Required action 1
In the film review, update the stretch from "Instead, it lurches" through "containing your hero.)" so that "Valerie" replaces "Val", and write the revised stretch.
Required action 2
Answer these questions from the film review:
(a) What reportedly led Marshall to select Pam Dawber?
(b) According to Williams, what are the censors turning his black comedy into?
(c) At whose places is Robin out all night?
Required action 3
List every person named in the film review, counting Williams and Robin as one person.

Source extract
- - - -

Apparently, there’s a joke here, that Marshall selected Pam Dawber (Erinn Hayes) based on a shampoo commercial he happened to see (I love my hair!”). Just so, she’s presented throughout the movie as a nice, naïve, wholly dull girl (one reporter observes, “Let’s face it, there’d be a big audience for a show called Mork & Furniture“). She puts up with Williams’ fights with the network censors, who are on set with notepads and scowls, and whom Williams dismisses with a one-liner case: “We’re doing black comedy, you’re turning it into gray comedy: it doesn’t work.” Such logic — this is a sitcom featuring a red-suited, hairy-chested manchild from Ork — seems unlikely to win over the nervous nellies who preceded the FCC, but the film spends precious little time on this most interesting of subjects.
Instead, it lurches ahead (because it can’t do more than one thing at a time) to the increasing bad behavior, arguments with writers and directors and partying off-set in blue-lit nightclubs. Though Val tries to keep up, she doesn’t use the same pick-me-ups as Robin, and so she soon abandons the effort, meaning that he’s out all night at Travolta’s or De Niro’s, then explaining his absence as the results of all the “pressure” he feels, working in the “sitcom mines.” (And to remind you how scary fans can be, the film includes a scene where a maniacal horde tries to knock over a phone booth containing your hero.)

- - - -

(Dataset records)
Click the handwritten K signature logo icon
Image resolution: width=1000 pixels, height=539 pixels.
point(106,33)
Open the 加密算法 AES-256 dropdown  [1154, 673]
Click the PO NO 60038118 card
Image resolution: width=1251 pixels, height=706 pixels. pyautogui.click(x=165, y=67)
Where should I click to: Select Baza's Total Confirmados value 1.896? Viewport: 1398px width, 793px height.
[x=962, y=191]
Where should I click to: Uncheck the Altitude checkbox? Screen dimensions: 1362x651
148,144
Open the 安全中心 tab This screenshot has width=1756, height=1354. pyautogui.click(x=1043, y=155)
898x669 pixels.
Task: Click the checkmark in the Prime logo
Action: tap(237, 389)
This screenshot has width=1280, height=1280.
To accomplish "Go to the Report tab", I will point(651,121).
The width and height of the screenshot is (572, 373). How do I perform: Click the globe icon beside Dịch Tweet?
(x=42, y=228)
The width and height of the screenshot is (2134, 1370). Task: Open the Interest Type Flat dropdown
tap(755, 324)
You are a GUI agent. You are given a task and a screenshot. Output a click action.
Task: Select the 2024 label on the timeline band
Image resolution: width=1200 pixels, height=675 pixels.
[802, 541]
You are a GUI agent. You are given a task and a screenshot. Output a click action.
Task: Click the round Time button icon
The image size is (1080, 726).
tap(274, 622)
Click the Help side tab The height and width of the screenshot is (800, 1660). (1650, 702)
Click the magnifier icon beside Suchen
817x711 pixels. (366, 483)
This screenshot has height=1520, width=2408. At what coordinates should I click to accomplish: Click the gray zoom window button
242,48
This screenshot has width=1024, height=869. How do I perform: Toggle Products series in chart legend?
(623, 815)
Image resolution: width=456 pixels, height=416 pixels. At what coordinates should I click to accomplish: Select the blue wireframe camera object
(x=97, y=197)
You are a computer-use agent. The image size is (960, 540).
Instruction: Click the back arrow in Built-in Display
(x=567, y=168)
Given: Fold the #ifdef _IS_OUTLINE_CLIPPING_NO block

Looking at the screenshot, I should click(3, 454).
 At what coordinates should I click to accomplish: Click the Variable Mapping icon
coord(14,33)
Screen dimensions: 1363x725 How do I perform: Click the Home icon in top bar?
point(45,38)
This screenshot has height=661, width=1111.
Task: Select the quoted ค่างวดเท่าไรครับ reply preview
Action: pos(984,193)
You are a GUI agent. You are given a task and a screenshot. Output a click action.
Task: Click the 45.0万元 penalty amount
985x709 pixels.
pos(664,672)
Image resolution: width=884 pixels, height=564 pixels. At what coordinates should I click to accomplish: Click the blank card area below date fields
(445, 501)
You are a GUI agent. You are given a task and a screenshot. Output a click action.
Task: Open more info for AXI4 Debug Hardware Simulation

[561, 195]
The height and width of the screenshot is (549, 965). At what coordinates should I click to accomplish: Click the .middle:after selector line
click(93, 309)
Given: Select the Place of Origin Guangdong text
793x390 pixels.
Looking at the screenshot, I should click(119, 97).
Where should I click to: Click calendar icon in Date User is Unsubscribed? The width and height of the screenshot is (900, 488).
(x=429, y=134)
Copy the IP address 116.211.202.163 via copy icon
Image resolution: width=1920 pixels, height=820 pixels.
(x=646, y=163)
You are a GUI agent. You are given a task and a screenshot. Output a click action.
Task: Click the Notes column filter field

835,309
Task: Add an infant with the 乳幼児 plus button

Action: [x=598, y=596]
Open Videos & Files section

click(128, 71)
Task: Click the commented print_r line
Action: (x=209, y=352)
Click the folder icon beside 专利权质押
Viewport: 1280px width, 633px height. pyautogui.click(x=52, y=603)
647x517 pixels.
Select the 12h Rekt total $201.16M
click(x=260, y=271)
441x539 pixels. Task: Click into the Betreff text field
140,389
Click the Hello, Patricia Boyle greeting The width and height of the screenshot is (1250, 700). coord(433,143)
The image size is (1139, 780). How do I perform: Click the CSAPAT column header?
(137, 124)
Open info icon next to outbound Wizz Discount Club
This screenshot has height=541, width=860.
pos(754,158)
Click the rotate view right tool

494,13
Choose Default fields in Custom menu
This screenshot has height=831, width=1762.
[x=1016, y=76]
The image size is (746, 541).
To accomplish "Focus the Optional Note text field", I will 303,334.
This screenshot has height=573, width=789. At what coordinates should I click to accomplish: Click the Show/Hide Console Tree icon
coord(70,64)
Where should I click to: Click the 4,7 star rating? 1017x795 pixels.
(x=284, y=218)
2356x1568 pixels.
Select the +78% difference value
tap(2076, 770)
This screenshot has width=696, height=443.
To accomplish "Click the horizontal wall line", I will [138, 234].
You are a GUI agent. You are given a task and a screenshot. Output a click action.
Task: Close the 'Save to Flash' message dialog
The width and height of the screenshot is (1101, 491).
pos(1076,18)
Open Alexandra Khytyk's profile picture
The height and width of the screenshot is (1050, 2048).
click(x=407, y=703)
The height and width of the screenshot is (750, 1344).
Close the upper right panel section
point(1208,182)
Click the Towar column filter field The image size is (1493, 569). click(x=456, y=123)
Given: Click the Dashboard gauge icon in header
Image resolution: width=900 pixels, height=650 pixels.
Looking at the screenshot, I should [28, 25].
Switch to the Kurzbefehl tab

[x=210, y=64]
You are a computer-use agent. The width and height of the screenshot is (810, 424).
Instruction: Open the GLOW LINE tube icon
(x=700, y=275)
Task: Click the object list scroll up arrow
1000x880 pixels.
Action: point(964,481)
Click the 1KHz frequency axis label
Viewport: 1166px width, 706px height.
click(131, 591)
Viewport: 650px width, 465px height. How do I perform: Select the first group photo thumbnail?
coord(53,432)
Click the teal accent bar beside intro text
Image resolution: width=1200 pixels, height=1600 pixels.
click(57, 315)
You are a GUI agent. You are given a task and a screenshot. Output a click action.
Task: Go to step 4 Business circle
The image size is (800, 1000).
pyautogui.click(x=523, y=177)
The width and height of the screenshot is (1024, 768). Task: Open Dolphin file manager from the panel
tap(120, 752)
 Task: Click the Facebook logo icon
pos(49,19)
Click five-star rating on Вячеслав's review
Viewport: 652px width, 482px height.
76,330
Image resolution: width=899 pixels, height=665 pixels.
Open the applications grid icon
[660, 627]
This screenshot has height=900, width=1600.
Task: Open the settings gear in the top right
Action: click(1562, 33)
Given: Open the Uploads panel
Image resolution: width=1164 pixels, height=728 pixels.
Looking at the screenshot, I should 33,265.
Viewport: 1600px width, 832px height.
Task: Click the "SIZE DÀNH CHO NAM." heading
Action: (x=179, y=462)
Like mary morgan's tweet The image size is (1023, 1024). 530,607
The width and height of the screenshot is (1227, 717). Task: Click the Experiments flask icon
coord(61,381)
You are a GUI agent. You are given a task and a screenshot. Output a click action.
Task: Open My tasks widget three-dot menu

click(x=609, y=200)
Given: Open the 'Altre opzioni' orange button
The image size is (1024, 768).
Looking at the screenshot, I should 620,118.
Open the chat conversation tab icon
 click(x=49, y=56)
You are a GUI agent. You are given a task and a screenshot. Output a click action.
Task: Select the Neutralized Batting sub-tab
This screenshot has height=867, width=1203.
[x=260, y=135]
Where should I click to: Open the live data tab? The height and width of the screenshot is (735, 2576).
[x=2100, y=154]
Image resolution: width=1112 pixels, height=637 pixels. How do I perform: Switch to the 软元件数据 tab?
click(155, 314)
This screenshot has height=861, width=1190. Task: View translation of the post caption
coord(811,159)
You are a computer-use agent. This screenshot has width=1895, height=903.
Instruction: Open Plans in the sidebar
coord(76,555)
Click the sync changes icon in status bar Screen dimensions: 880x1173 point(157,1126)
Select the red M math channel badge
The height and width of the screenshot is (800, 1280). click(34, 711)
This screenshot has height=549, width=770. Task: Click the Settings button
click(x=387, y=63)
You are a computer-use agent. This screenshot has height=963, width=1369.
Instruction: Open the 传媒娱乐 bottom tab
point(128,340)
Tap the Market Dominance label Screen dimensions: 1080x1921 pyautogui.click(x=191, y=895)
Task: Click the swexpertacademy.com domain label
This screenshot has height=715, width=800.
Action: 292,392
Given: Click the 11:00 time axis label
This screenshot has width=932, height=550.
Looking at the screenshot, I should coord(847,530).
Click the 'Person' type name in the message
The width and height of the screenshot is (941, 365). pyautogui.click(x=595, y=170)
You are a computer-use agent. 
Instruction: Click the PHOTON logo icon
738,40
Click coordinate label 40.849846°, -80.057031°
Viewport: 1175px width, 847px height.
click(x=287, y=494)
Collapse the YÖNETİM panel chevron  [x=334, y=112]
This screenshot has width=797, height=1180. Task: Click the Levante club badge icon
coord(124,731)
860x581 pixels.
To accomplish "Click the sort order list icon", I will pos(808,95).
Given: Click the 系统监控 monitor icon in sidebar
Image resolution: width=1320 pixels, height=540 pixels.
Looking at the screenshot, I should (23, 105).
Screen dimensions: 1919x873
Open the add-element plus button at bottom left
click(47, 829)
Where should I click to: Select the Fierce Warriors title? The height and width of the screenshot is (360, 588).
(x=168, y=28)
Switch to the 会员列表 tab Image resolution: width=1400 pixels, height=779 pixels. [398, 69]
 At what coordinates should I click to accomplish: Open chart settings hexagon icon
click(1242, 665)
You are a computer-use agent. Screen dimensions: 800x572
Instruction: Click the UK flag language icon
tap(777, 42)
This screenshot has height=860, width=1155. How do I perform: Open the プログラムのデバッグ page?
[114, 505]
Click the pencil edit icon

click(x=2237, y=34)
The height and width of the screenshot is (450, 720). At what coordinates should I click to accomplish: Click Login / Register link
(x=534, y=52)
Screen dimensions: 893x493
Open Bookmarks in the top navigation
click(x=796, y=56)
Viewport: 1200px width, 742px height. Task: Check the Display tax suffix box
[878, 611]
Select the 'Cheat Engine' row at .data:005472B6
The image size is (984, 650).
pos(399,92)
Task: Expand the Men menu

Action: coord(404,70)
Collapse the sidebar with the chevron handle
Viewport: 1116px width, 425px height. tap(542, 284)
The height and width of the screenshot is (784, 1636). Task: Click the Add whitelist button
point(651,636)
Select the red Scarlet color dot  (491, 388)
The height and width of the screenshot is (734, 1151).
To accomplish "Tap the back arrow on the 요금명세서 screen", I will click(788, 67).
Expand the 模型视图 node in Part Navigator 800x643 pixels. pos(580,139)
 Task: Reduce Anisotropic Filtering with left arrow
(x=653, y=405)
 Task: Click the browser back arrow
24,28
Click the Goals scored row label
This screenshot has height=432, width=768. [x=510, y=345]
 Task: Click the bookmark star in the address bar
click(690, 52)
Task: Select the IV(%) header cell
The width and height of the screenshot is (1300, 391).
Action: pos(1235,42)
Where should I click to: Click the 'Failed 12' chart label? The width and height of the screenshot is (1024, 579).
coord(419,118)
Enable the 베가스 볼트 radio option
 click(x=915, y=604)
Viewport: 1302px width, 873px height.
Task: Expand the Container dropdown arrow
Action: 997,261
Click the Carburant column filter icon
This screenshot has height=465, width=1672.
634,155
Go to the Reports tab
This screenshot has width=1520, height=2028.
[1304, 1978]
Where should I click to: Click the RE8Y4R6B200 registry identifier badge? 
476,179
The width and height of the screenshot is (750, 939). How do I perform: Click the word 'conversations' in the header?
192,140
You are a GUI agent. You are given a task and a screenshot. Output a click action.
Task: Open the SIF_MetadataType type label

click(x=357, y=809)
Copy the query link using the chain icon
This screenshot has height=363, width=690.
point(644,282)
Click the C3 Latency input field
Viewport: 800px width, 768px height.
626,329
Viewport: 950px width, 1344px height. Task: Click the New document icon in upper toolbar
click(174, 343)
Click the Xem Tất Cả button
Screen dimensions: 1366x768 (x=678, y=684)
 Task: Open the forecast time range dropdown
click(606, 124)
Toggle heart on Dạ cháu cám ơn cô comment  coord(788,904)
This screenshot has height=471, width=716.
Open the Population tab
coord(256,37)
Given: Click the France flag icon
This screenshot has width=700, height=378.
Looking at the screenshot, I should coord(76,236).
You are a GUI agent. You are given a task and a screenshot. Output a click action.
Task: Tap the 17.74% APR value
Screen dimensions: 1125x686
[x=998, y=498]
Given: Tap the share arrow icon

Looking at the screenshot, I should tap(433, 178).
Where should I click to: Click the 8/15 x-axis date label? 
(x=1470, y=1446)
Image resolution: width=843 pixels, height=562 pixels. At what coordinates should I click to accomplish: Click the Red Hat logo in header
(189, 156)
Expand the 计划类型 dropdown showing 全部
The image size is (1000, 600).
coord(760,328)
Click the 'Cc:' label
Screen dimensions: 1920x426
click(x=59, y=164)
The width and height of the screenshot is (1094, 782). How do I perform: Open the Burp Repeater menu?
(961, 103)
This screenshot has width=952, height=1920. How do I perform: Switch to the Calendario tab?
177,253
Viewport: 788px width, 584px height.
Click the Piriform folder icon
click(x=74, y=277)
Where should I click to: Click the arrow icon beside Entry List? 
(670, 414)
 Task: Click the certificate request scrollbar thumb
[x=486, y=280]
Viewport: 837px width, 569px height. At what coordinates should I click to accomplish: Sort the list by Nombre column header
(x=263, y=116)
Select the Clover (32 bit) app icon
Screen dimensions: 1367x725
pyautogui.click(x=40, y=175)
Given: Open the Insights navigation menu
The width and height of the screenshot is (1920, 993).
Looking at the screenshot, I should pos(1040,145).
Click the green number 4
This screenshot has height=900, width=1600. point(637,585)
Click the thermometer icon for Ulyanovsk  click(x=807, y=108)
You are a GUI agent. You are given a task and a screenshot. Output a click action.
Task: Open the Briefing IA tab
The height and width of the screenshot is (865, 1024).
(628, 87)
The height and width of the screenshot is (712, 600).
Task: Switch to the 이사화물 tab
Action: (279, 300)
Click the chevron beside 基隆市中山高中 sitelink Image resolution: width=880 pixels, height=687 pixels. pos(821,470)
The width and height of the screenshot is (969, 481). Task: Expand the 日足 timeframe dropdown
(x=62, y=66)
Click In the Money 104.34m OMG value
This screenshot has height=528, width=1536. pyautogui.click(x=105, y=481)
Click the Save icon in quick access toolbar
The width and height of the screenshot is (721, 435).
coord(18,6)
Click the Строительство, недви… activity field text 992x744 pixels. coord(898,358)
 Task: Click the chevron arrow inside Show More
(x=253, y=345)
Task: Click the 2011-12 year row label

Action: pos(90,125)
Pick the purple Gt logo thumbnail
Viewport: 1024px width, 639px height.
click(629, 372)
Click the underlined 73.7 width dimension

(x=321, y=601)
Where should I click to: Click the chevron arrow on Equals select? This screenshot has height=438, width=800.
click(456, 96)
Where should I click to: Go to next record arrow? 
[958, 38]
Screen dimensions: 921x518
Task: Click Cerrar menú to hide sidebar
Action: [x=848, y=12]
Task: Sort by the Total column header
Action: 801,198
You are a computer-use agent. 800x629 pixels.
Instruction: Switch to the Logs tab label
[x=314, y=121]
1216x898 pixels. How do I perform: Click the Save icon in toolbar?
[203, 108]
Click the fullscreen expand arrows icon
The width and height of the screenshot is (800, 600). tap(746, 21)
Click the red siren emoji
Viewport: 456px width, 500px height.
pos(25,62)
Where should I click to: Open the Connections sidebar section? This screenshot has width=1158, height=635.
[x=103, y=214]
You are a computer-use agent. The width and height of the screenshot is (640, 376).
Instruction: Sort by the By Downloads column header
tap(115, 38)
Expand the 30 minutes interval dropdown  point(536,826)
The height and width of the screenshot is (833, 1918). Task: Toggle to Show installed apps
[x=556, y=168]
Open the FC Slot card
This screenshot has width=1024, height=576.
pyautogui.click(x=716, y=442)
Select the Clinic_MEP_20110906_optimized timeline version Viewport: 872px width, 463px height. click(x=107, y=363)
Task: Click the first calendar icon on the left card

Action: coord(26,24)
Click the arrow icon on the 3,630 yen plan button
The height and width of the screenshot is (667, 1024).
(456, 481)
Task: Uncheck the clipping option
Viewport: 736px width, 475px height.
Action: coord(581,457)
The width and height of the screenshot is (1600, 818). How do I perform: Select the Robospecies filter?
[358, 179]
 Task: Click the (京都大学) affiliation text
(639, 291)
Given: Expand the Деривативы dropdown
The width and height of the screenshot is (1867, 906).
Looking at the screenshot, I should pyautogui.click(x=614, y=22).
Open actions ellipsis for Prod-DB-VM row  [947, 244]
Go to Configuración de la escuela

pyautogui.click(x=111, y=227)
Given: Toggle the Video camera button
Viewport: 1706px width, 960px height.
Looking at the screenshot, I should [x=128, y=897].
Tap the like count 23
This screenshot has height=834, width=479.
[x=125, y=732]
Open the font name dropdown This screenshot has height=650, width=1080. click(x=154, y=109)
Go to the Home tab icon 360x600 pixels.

- - - -

Written solution 1
Instead, it lurches ahead (because it can’t do more than one thing at a time) to the increasing bad behavior, arguments with writers and directors and partying off-set in blue-lit nightclubs. Though Valerie tries to keep up, she doesn’t use the same pick-me-ups as Robin, and so she soon abandons the effort, meaning that he’s out all night at Travolta’s or De Niro’s, then explaining his absence as the results of all the “pressure” he feels, working in the “sitcom mines.” (And to remind you how scary fans can be, the film includes a scene where a maniacal horde tries to knock over a phone booth containing your hero.)

Written solution 2
(a) A shampoo commercial he happened to see.
(b) Gray comedy.
(c) Travolta's or De Niro's.

Written solution 3
Marshall
Pam Dawber
Erinn Hayes
Williams (Robin)
Val
Travolta
De Niro